Vocabulary from The Professor
 
From 'The Man In The Moon Came Down Too Soon'

Quote:

"At plenilune in his argent moon
in his heart he longed for Fire:
Not the limpid lights of wan selenites;
for red was his desire,
For crimson and rose and ember-glows,
for flame with burning tongue,
For the scarlet skies in a swift sunrise
when a stormy day is young."

Plenilune???

Quote:

Definition: The full moon or the time of a full moon.

In a letter to his aunt in 1961, J R R Tolkien wrote of this word that it was beautiful even before it was understood, that he wished he could have the pleasure of meeting it for the first time again, and that “Surely the first meeting should be in a living context, and not in a dictionary.”
Thanks to the Professor, my introduction to this beautiful word WAS in a living context! And I love it!
("Novilune", in case you are curious, means New Moon. But that one came from dictionaryland.....)

What precious words have you joyfully discovered from Tolkien's "Living Contexts"?

mark12_30 01-03-2012 01:30 PM

Nenuphars.

Turns out they are water-lilies; but it took a long time before I even thought to investigate.

Quote:

Down from a hill ran a green rill;
its water I drank to my heart's ease.
Up its fountain-stair to a country fair
of ever-eve I came, far from the seas,
climbing into meadows of fluttering shadows:
flowers lay there like fallen stars,
and on a blue pool, glassy and cool,
like floating moons the nenuphars.
Alders were sleeping, and willows weeping
by a slow river of rippling weeds;
gladdon-swords guarded the fords,
and green spears, and arrow-reeds.

Legolas 01-03-2012 10:49 PM

The first time I read The Hobbit, I loved these words.

Quote:

“Seems to know as much about the inside of my larders as I do myself!” thought Mr. Baggins, who was feeling positively flummoxed, and was beginning to wonder whether a most wretched adventure had not come right into his house. By the time he had got all the bottles and dishes and knives and forks and glasses and plates and spoons and things piled up on big trays, he was getting very hot, and red in the face, and annoyed.

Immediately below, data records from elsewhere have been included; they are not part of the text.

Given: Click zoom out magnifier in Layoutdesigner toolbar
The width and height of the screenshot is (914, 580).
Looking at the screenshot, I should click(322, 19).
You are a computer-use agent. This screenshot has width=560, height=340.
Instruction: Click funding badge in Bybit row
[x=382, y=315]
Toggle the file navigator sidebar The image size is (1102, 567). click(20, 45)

Confusticate and bebother these dwarves!” he said aloud. “Why don’t they come and lend a hand?” Lo and behold! there stood Balin and Dwalin at the door of the kitchen, and Fili and Kili behind them, and before he could say knife they had whisked the trays and a couple of small tables into the parlour and set out everything afresh. (Chapter 1, An Unexpected Party)
I hadn't ever heard of a bannock either.

Quote:

O! What are you seeking,
And where are you making?
The faggots are reeking,
The bannocks are baking!
O! tril-lil-lil-lolly
the valley is jolly,
ha! ha!


(Chapter 3, A Short Rest)

The Might 01-04-2012 10:02 AM

Nenuphars seem to be a strange latinized form, in Romanian we call these flowers nenuferi or simpler nuferi.

Legolas 01-04-2012 01:38 PM

Those above were words I first discovered as a child.

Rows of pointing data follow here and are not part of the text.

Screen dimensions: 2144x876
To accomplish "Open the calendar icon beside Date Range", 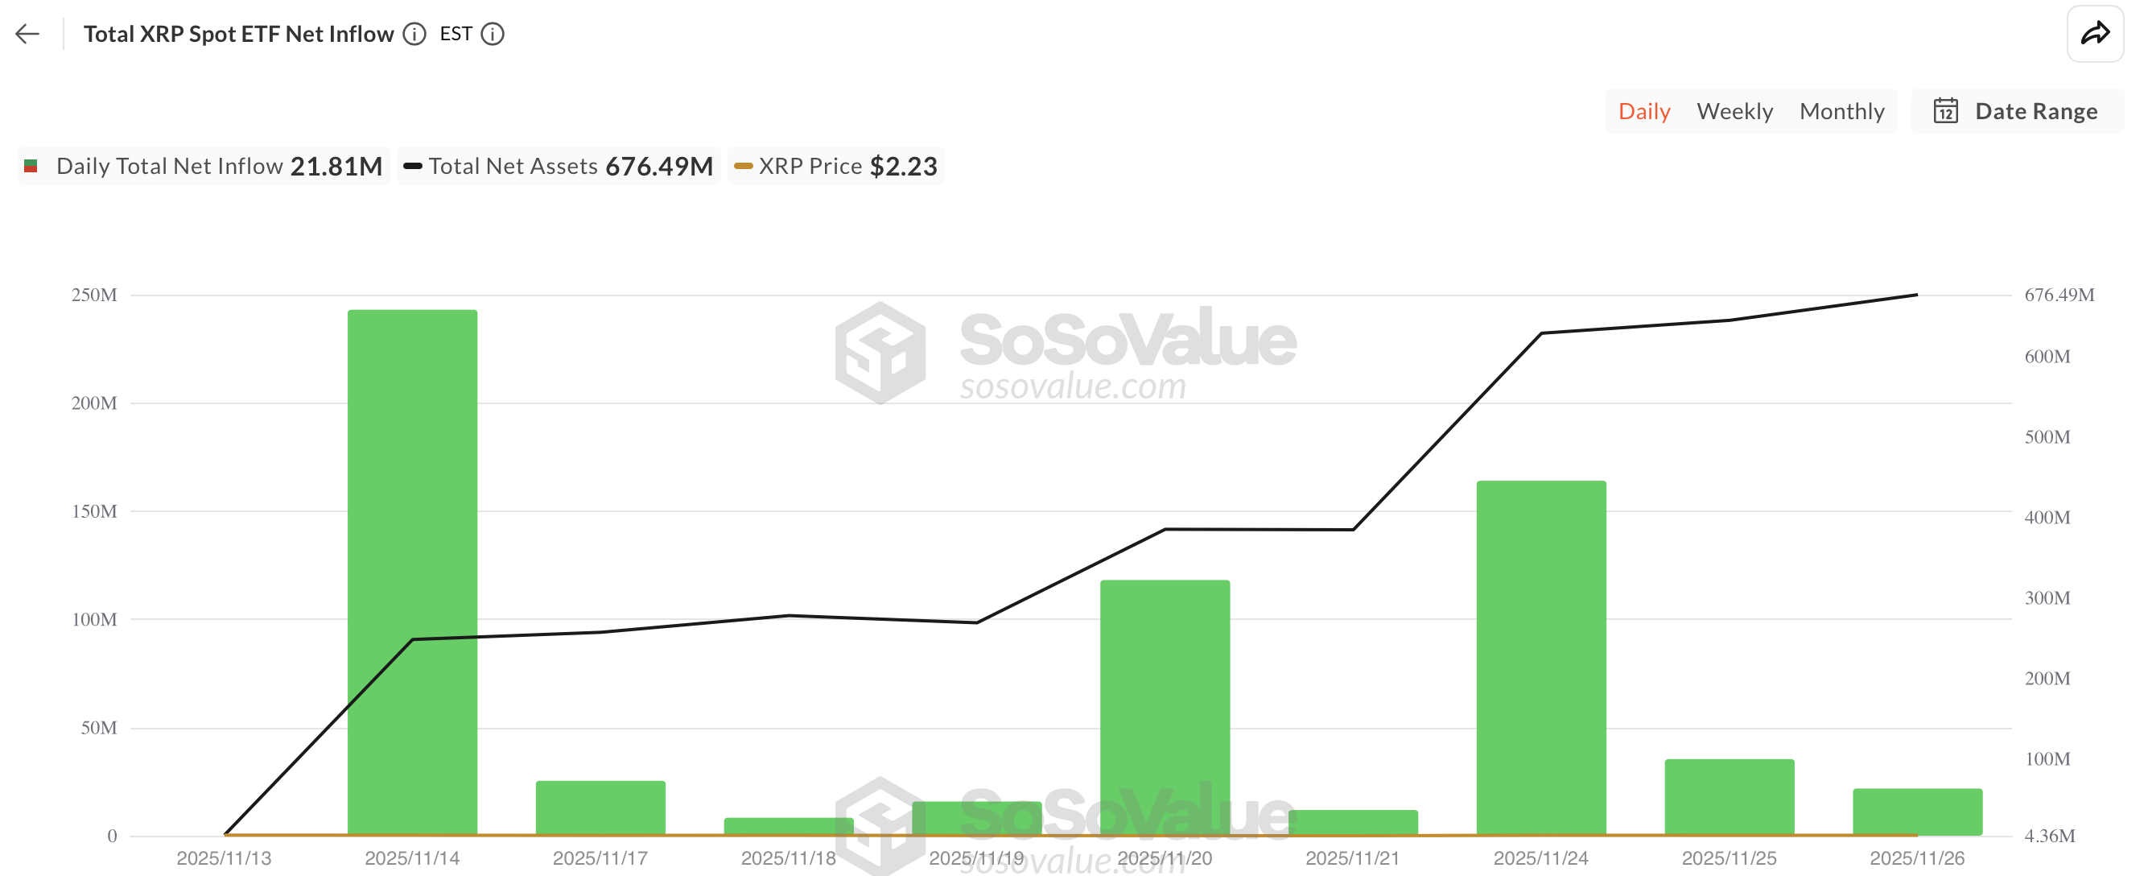I will [x=1944, y=111].
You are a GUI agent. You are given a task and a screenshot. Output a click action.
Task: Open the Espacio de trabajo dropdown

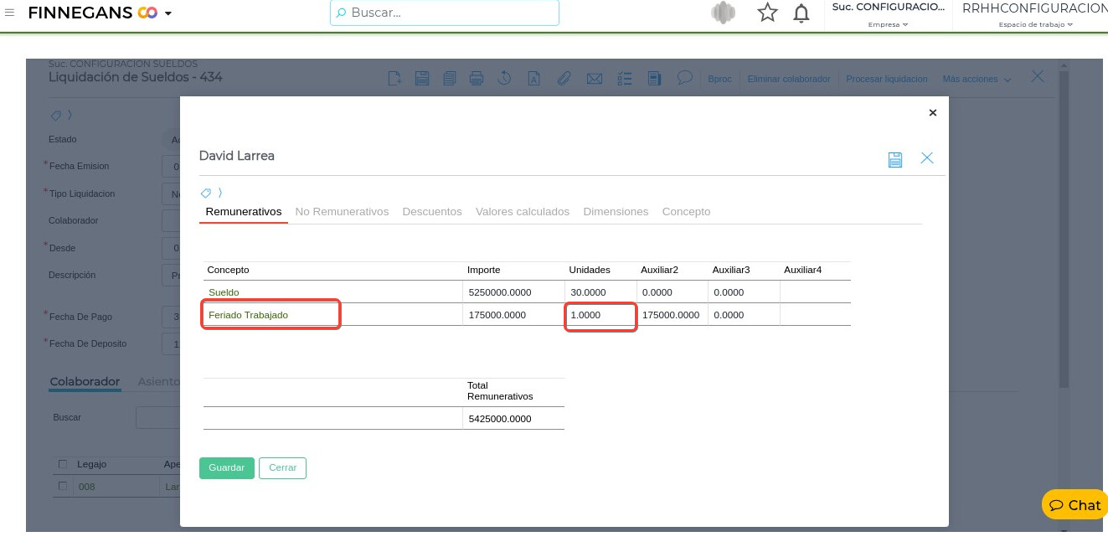point(1035,24)
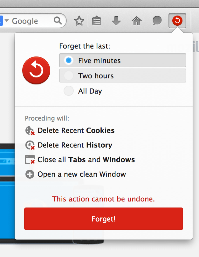The width and height of the screenshot is (199, 257).
Task: Click the large red Forget icon in the panel
Action: 36,70
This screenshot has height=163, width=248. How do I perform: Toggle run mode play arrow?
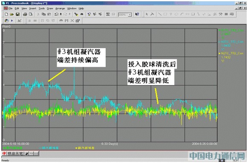tap(12, 20)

I've learned a bit as an adult too. I came back across this word when composing another post. Wish I could use it more often!

Quote:

One reader wants fuller details about Gandalf and the Necromancer. But that is too dark – much too much for Richard Hughes' snag. I am afraid that snag appears in everything; though actually the presence (even if only on the borders) of the terrible is, I believe, what gives this imagined world its verisimilitude. A safe fairy-land is untrue to all worlds. (Letter 17)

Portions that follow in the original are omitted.